My aunt use to drive me to to preschool and she use to say f*** you if some one cut her off when we were running late. So one day at my house i was running late for something and my dad cut me off in the kichten so i said f*** you and he fliped. to this day every one teases me bout it and, when ever some one sweres now that say Amber don't repeat this
when i was little, i used to think that when u swore, you would die. everytime i heard my mom swear from then on, i would hurriedly ask her if she needed CPR.
i found out the truth when i was about 10.. or 11.
top belief!
When my younger brother was about three years old or so, my grandparents found a rabbit and kept it in their backyard. My grandpa hated that rabbit. He never called it anything besides "son of a bitch." (Which is a bit odd, I think, considering that female dogs are bitches, not female rabbits.) So when, one day, that rabbit ran away, my grandpa proved what an influence he had on my younger brother.
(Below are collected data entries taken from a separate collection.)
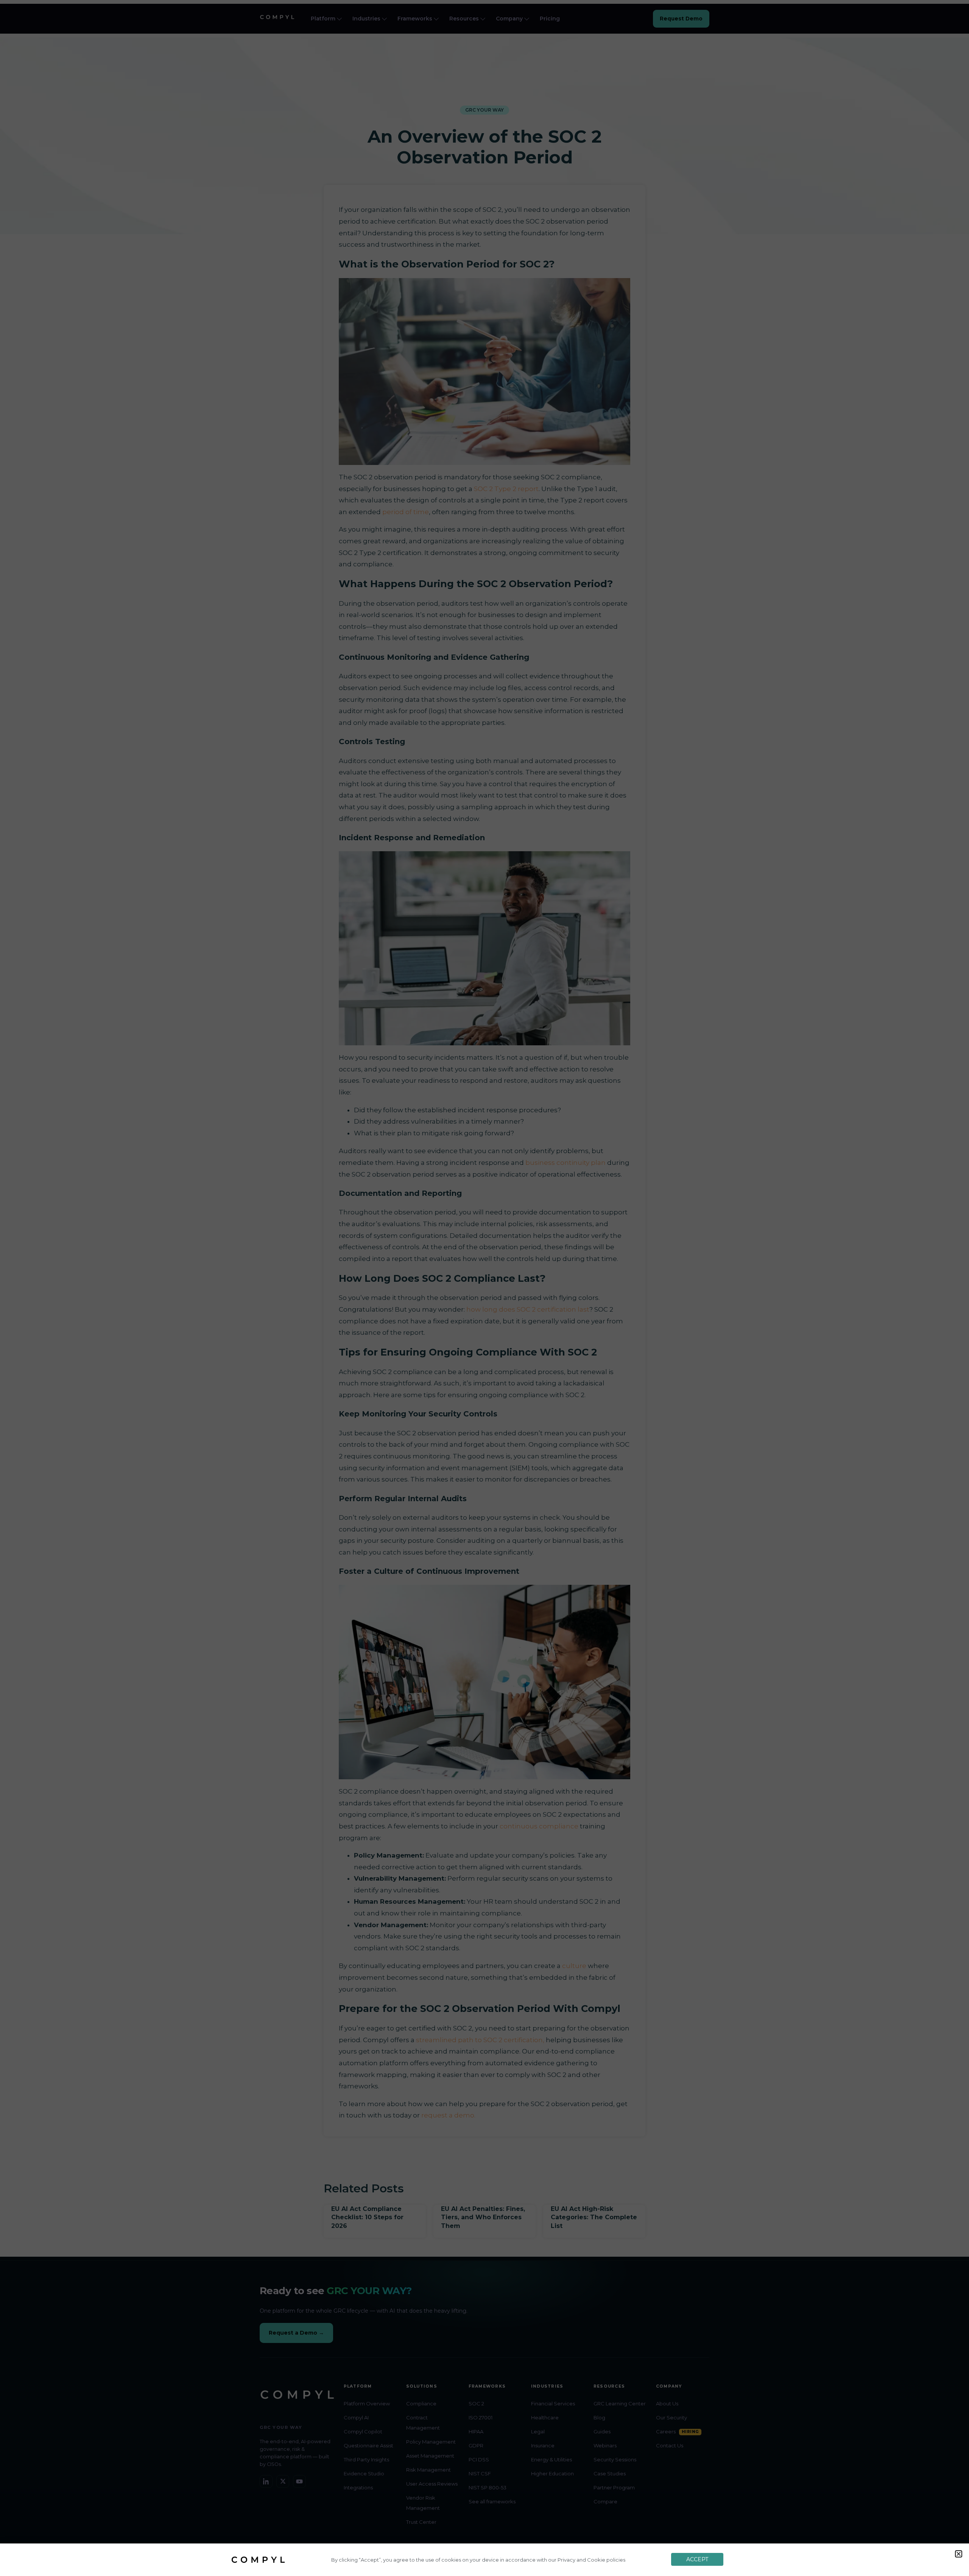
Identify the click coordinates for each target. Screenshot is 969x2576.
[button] (958, 2554)
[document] (484, 1288)
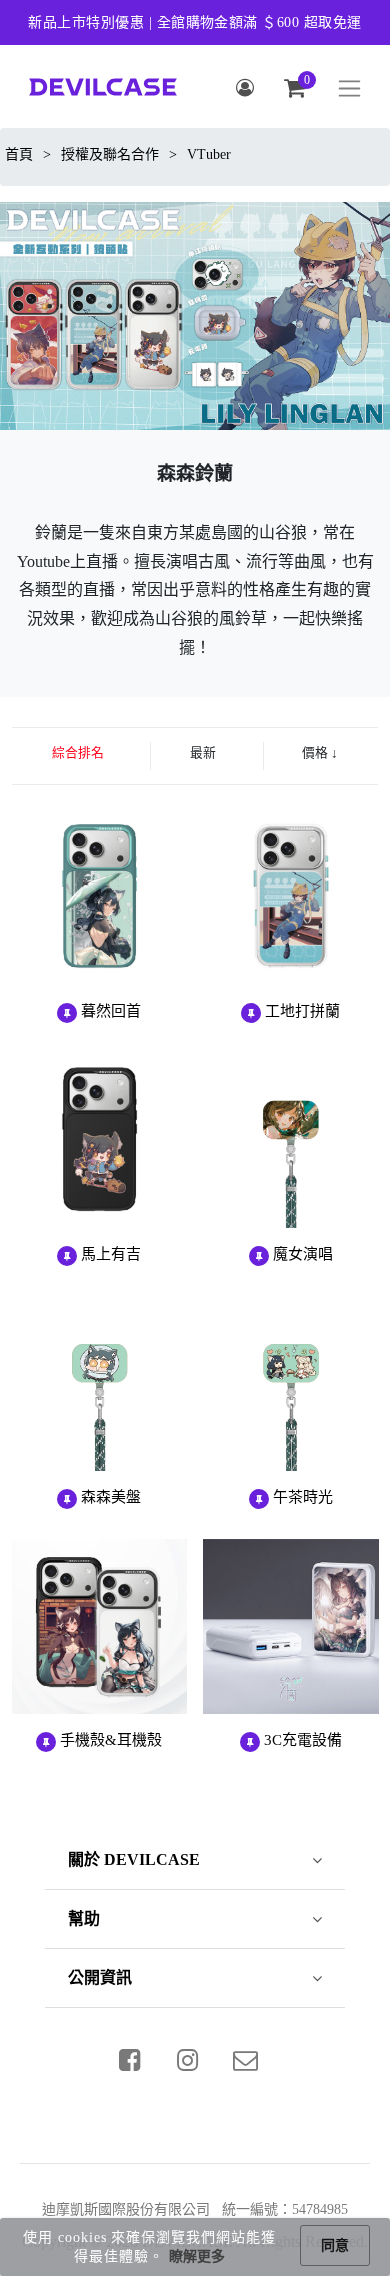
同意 (335, 2245)
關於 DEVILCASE (134, 1859)
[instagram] (188, 2060)
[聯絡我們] (246, 2060)
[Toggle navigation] (349, 88)
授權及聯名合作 (110, 154)
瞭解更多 (197, 2256)
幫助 (84, 1918)
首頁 (19, 154)
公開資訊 (100, 1977)
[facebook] (130, 2060)
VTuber (209, 154)
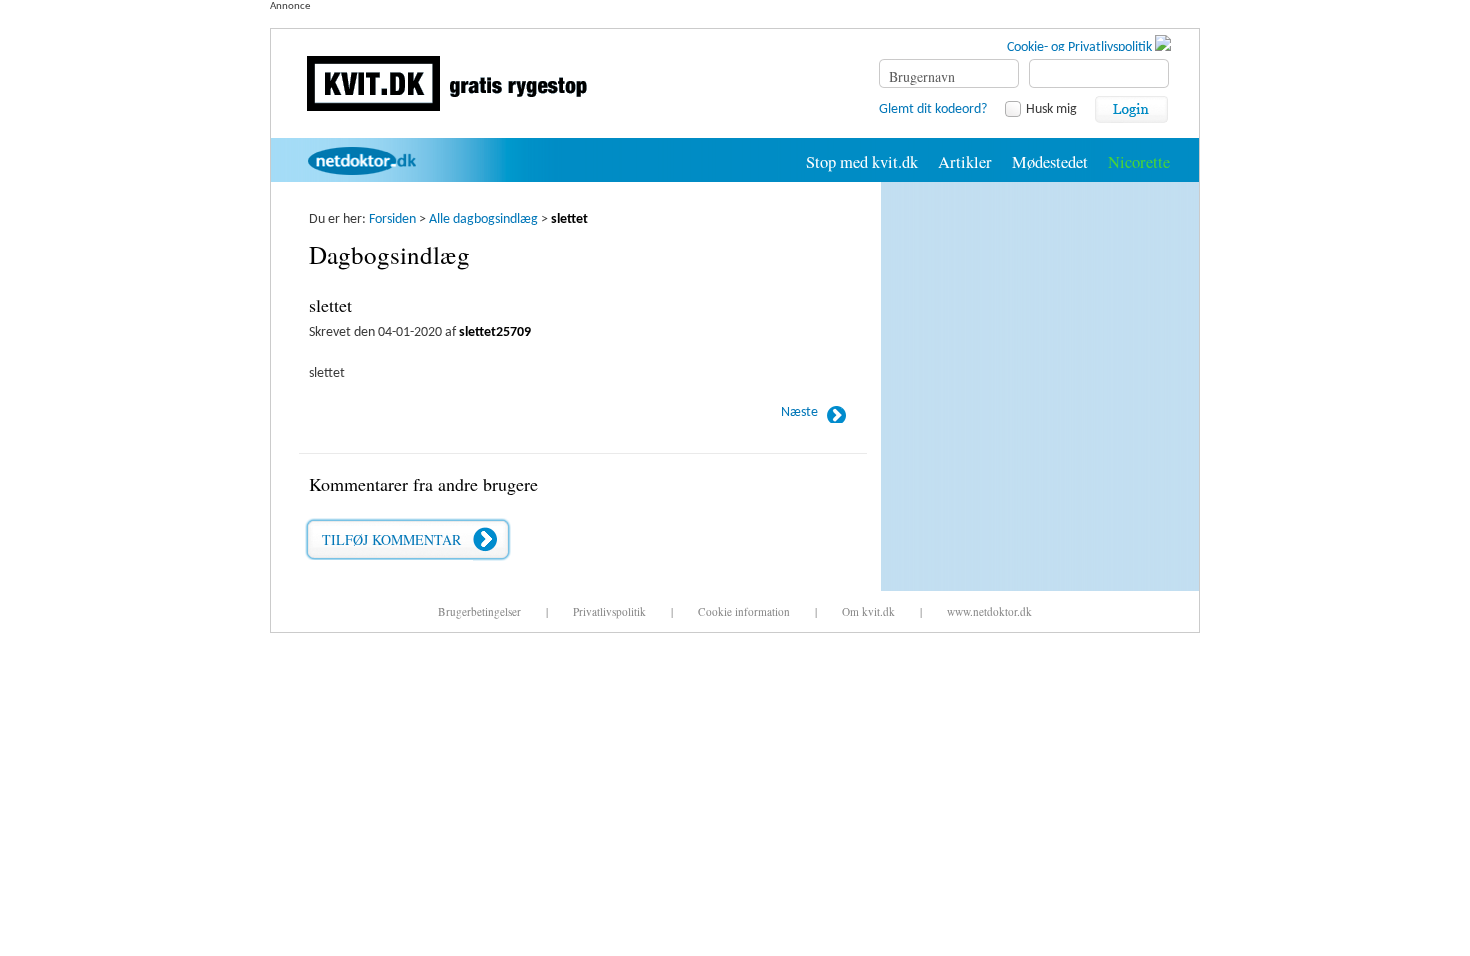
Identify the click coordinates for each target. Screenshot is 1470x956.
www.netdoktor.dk (989, 611)
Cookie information (744, 611)
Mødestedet (1050, 162)
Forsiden (392, 219)
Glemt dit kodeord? (933, 109)
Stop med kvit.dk (862, 162)
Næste (799, 412)
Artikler (965, 162)
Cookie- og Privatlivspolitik (1081, 47)
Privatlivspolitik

My little 3-year-old brother wandered around for the longest time, screaming at the top of his lungs, "Come back, you son of a bitch!" He thought that was the rabbit's name.
When i was about 8 My mum heard me swearing. She told me it was bad and that if I done it it would turn my mouth black then later on that day I had been eating liquorice which of course turned my mouth black and I had thought it was because I swore! I never swore for quite some time after that!
When I was 3 my 17 year old cousin told me if I yelled the word "f-u-c-k" out the window I would have a lots of luck. The next day I did it and it did give me lots of luck only "bad" and ended up in the police station with my cousin.